Text block:
=-=-=-=-=

Friday, March 6, 2015

Pumping Irony: Brain Training or Draining?


I like nonsense; it wakes up the brain cells.
Dr. Seuss

Google the words “brain training” and you will come back with over 28 million hits.  A quick search of a small sample of these sites reveals a plethora of products and services aimed at keeping our grey matter from becoming prematurely gray.

It should not come as any surprise that as the Baby Boomer generation ages it is frantically searching for methods to improve the fitness of the only organ that there appears to be any hope for. Let’s be honest, our attempts to keep breasts from sagging, wrinkles from wrinkling, hair from jumping ship, etc were simply vain attempts to one-up mother nature. It makes sense that the same mentality that gave us the Stair Master (mostly known as stare master because most of us simply gazed at it as it stood gathering dust in the spare room) Ab Cruncher, Thigh Master, and Jazzercise would turn its failing attention to the final frontier of the brain. 

The explosion of methods, mechanics, and measuring devices with which one can, reportedly, improve memory, concentration, focus, and attention all come with the same warning, “Use it or lose it.” The irony is that the anxiety this produces, the sense that unless we find the right app, are able to do crossword puzzles or enjoy eating blueberries we are doomed to mental decline, only increases the release of the stress hormone cortisol.  As anyone who has even a few brain cells operating knows, cortisol is that brain shrinking chemical that we’re told will eventually turn us all into zombies; and not the cool kind.

=-=-=-=-=

Saved data entries:
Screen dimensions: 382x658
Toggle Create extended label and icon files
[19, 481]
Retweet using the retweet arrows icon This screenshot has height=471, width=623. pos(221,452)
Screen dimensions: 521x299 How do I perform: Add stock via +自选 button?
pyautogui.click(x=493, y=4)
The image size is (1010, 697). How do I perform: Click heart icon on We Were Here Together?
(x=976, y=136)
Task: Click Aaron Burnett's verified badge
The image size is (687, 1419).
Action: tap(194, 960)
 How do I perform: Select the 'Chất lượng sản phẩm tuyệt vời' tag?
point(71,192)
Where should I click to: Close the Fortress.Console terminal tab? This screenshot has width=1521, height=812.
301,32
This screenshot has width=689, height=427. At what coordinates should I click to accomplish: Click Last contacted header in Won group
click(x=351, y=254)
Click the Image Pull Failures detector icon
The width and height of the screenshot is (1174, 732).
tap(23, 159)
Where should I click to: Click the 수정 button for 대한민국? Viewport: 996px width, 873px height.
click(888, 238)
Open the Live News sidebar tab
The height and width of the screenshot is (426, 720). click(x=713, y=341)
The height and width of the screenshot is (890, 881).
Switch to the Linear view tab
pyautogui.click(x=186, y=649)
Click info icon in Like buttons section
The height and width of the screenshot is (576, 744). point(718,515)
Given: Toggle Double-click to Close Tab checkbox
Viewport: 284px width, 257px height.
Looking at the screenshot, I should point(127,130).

=-=-=-=-=

Questions to answer:
[a] According to the brain training post, how many hits does a Google search for the words "brain training" return?
[b] From the brain training post, extract the passage from "Friday, March 6, 2015" up to and including "becoming prematurely gray.".

Task-by-task results:
[a] Over 28 million hits.

[b]
Friday, March 6, 2015

Pumping Irony: Brain Training or Draining?


I like nonsense; it wakes up the brain cells.
Dr. Seuss

Google the words “brain training” and you will come back with over 28 million hits.  A quick search of a small sample of these sites reveals a plethora of products and services aimed at keeping our grey matter from becoming prematurely gray.